**Assigned task**
Reproduce precisely the lines between the start of the data below and the line with "Expand the post", both included.

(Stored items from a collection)
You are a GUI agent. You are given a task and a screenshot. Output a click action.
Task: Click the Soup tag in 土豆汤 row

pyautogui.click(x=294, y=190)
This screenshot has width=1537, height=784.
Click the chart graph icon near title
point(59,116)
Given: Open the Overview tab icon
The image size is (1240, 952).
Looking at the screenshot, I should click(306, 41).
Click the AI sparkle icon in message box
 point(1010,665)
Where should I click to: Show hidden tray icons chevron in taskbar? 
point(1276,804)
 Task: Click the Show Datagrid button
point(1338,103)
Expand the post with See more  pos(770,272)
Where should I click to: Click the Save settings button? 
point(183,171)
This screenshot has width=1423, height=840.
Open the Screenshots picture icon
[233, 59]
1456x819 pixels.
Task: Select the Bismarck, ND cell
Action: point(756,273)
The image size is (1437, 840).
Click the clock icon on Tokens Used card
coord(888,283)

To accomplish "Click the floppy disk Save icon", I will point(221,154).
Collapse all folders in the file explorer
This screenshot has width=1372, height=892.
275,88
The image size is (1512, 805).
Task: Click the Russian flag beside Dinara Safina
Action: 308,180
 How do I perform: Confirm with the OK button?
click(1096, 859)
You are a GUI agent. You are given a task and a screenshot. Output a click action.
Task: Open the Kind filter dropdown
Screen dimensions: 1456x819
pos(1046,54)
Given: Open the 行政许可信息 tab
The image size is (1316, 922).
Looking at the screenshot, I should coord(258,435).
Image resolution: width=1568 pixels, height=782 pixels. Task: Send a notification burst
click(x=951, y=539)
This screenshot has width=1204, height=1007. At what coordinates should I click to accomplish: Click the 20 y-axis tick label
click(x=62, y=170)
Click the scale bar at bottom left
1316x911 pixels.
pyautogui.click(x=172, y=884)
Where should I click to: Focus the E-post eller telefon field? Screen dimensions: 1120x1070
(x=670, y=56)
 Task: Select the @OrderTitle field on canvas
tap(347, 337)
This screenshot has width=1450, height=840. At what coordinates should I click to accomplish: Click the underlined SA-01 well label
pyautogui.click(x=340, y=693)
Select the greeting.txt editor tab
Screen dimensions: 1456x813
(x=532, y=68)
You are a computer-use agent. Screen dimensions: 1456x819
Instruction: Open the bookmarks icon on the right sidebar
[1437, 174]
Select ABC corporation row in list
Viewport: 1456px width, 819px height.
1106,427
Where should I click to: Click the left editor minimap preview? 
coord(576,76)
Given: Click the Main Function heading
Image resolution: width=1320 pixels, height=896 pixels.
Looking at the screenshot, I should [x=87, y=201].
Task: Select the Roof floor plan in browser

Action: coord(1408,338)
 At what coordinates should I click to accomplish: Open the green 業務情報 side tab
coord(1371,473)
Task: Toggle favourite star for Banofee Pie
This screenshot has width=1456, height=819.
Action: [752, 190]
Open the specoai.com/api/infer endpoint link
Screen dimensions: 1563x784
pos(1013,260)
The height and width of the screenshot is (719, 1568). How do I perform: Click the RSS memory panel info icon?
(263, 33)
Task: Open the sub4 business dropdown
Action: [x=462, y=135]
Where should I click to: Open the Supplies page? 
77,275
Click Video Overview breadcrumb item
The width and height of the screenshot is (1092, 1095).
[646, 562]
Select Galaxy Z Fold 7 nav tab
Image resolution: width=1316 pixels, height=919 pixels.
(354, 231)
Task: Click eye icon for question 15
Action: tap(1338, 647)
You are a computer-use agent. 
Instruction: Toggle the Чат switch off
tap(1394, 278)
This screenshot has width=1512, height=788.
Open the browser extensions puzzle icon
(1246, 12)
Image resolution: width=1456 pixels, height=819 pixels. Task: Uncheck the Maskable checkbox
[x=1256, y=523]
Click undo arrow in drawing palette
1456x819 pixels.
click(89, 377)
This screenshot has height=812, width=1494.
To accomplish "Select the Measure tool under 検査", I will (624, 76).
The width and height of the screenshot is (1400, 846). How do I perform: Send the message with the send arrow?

**Final answer**
You are a GUI agent. You are given a task and a screenshot. Output a click action.
Task: Click the Soup tag in 土豆汤 row

pyautogui.click(x=294, y=190)
This screenshot has width=1537, height=784.
Click the chart graph icon near title
point(59,116)
Given: Open the Overview tab icon
The image size is (1240, 952).
Looking at the screenshot, I should click(306, 41).
Click the AI sparkle icon in message box
 point(1010,665)
Where should I click to: Show hidden tray icons chevron in taskbar? 
point(1276,804)
 Task: Click the Show Datagrid button
point(1338,103)
Expand the post with See more  pos(770,272)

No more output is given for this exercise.